The “reimagining” of House of Wax, directed by Jaume
Collett-Serra from a script by Chad and Carey W. Hayes, is
somewhat of a pleasant surprise. It succeeds, at least, in
the way that the plot conveys a bit of psychological subtext,
and in the way characters you mentally mark as soon-to-be
dead meat come in for some surprises—if only with respect
to the order of victimhood.
You know the drill. Teens go on a road trip fraught with sexual
tension and, in the case of renegade twin Nick (Chad Michael
Murray), a serious antisocial streak, when they get off the
main road for some much-needed rest—and, of course, sex, in
the case of Blake (Robert Ri’chard) and Paige (Paris Hilton).
It should be said that Hilton, if not exactly an actress,
shows enormous good humor in sending up her randy image, particularly
as downloaded by millions a la that notorious sex video. Rounding
out the group are Nick’s dimwitted friend Dalton (Jon Abrahams),
who has a crush on Nick’s twin Carly (Elisha Cuthbert), aka
the “good twin,” and Carly’s squeeze Wade (Jared Padelecki).

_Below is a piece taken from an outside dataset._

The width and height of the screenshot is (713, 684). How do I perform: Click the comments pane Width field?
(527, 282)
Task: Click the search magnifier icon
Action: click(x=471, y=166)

It takes some time for the blood to start flowing, but that
actually serves to nicely notch up the fear factor. The filmmakers
make good use of creepy Louisiana woods, foreboding pickup
trucks, exposed limbs, and, eventually, a haunted town whose
theatre marquee still advertises Whatever Happened to Baby
Jane. Jason Baird’s wax figures are really quite good,
and Brian Van Holt, playing that other, more nefarious pair
of twins, is suitably creepy and terrifying, depending on
which brother he’s playing.
While you sort of know what’s going to happen, the movie provides
a few surprises, like how much you root for a red-undies-clad
Hilton to beat the crap out of her tormentor, or how if you
were Carly, you’d be really glad, given the situation, your
brother was such a badass. The ultimate showdown between good
and evil features a melting house of wax that, to my mind,
looked a wee too much like the contents of newborn diapers,
but at least the movie ends with that all-important, spine-tingling
hint toward a sequel. Not bad for a second choice.